Je veux parler, notamment, des Genevois « alternatifs ». Des citoyens un peu « écolos » [c’est le mot français], un peu « bios », un peu « marginaux » [par rapport à quoi, d’ailleurs ?], un peu squatteurs, un peu dissidents de l’intérieur, un peu romantiques et beaucoup en rupture avec la culture bourgeoise dominante.

Ils dessinent la carte secrète d’une Genève inconnue, bien loin des boutiques de la rue du Rhône et des salons tendus de reps vert Empire où les banquiers privés confessent leurs clients. Une Genève faite d’adresses parallèles, inconnues des guides officiels [même le Guide du routard les méconnaît], et d’échoppes improbables où se négocient des calebasses des laboureurs de l’Oubangui, des cotonnades péruviennes et des conserves de fruits miraculeux récoltés en Ouzbékistan. Une Genève « a-normale », inimaginable de l’extérieur, à mille lieues du Jet d’Eau et des palaces internationaux.

Une Genève d'anciennes usines réoccupées par des artistes conceptuels, de balcons plantés de cultures pas forcément licites et de salles de concert improvisées dont on découvre les affiches sauvages dans la rue.

Rue du Stand, une discrète épicerie de cette galaxie alternative. Petites annonces incompréhensibles pour les non-initiés, thérapeutiques exotiques, rayons de produits bios et buffet de présentation. On s’y presse à midi pour s’y offrir des salades composées vendues au gramme pour ne rien gaspiller [on pèse l’assiette avant et après son remplissage, mais chacun peut doser ses ingrédients]. Des plats arrosées de thés bizarres qui garantissent relaxation mentale et tonus musculaire . Sourires légèrement bouddhistes du personnel et des clients qui se mettent patiemment en file avant d’aller dévorer leurs légumes dans la grande salle de l’arrière-cuisine ou, s’il fait beau, dans la cour de l’immeuble. On est « en famille », dans un des relais secrets de la « grande famille » altergenevoise.
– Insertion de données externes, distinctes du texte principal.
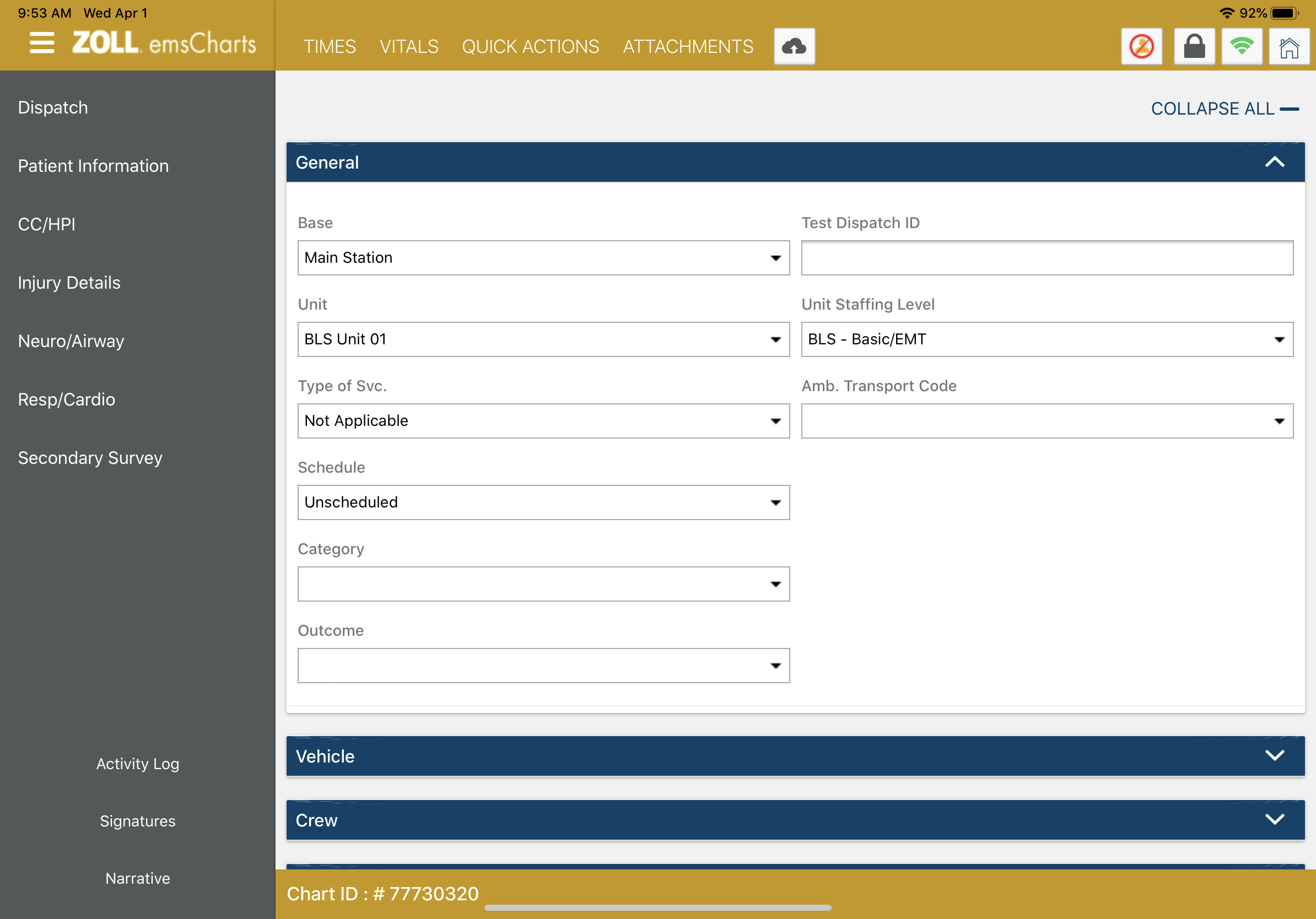1316x919 pixels.
Task: Expand the Crew section
Action: (1274, 819)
Pas de service : chacun met son couvert et son set de table, s’empare d’un verre et tranche lui-même son pain. Instants de calme et d'anti-civilisation loin des autobus qui déferlent dans la rue. Espace sans fumée évidemment [je parle du tabac], sans éclats de voix et sans préparations industrielles. En cravate ou en jupe bariolée, en socques de bois ou en cuirs griffés, les altergenevois(es) se restaurent dans le calme, en mâchant consciencieusement leurs fibres, sans la moindre pollution audiovisuelle [ce qui relève de l’exploit ailleurs dans Genève].
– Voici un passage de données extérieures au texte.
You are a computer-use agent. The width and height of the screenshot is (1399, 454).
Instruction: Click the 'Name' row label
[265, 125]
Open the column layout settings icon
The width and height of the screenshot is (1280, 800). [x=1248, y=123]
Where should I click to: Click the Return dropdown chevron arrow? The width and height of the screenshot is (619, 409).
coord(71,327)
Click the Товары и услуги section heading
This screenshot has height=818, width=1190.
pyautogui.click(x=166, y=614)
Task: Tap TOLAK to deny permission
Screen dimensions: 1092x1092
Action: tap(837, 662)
Qui sont-ils, ces insoumis du calvinisme, rebelles à la dictature des modes, du luxe et de la finance ? Difficile de le savoir : les altergenevois(es) semblent à la fois parfaitement intégrés et très distants. Leur désobéissance intérieure relève d’un choix de vie sans ostentation. Ils « sont ». Tout simplement. Dans cette ville, une longue tradition d’accueil tolère les réfractaires sans les parquer, ni les stigmatiser pour leur discrète sédition sociétale. Tolérance : une valeur disparue du quotidien de cette « France voisine » si volontiers donneuse de leçons sur les droits de l'homme...

C’est pour ça que les Genevois sont formidables.